(INFORMATION GIVEN Opens)

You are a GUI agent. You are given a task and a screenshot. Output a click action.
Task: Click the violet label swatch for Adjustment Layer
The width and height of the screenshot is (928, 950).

(INFORMATION GIVEN Closes)
(INFORMATION GIVEN Opens)

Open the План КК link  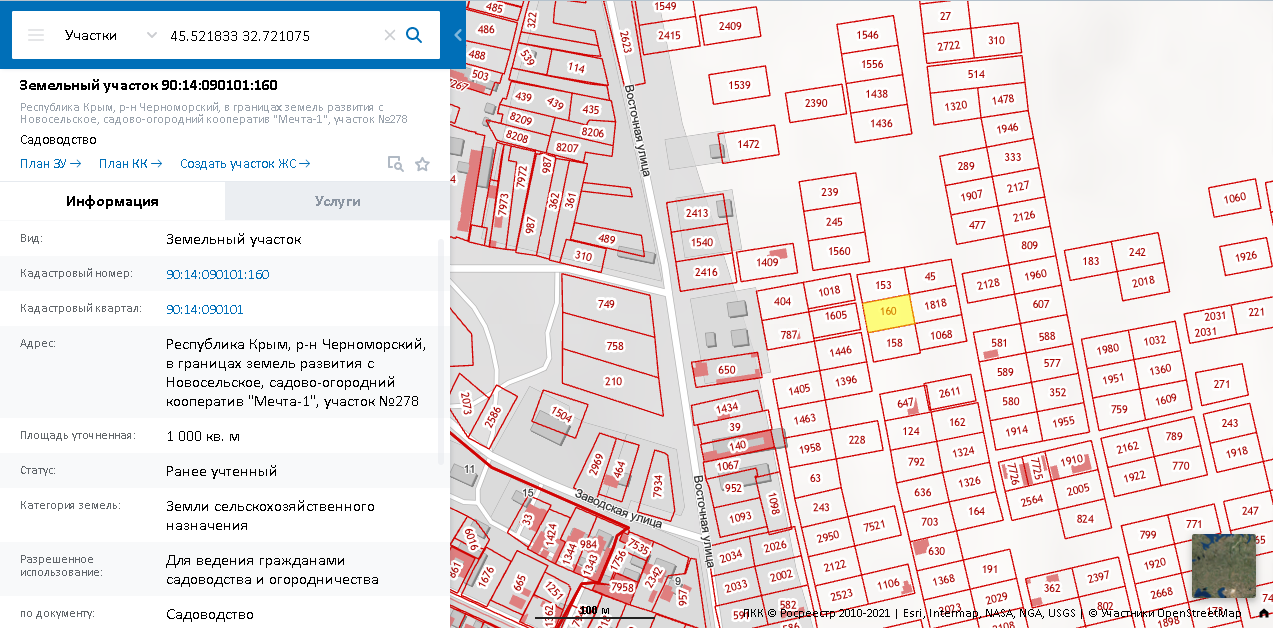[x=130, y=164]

(INFORMATION GIVEN Closes)
(INFORMATION GIVEN Opens)

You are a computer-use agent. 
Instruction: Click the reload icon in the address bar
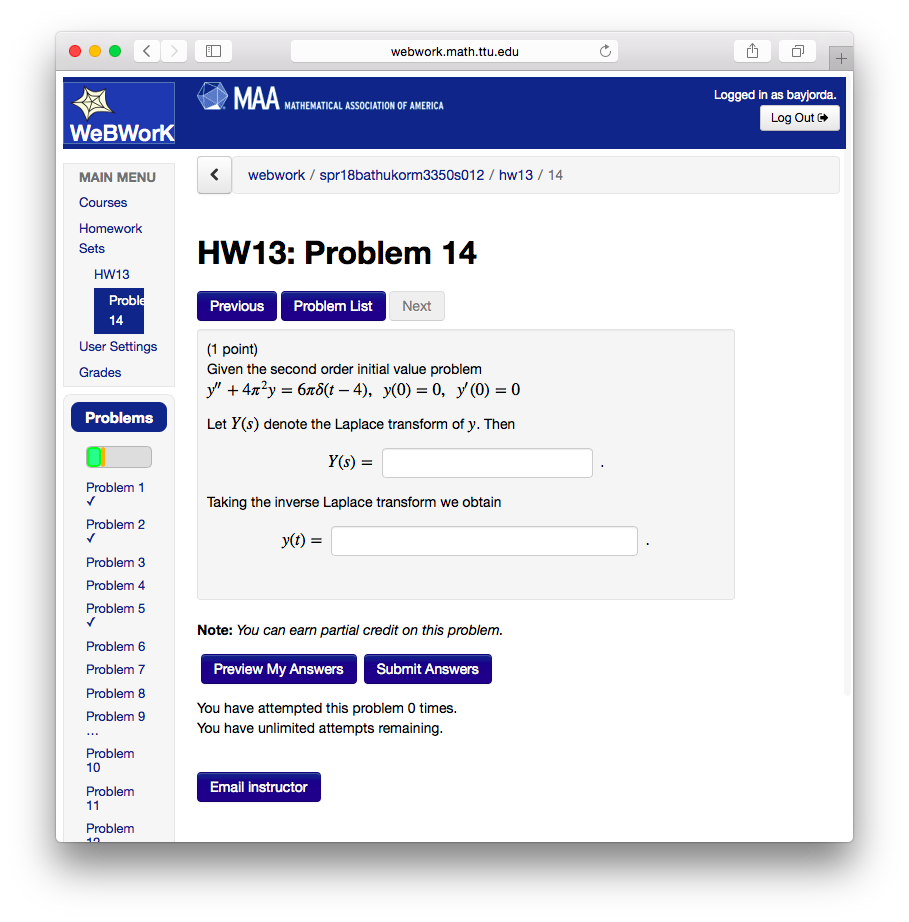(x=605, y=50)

(INFORMATION GIVEN Closes)

_ACTION ITEM_
Wherever a line in the data above holds the word "screenshot", copy that line.

_RESPONSE_
You are a GUI agent. You are given a task and a screenshot. Output a click action.
The width and height of the screenshot is (928, 950).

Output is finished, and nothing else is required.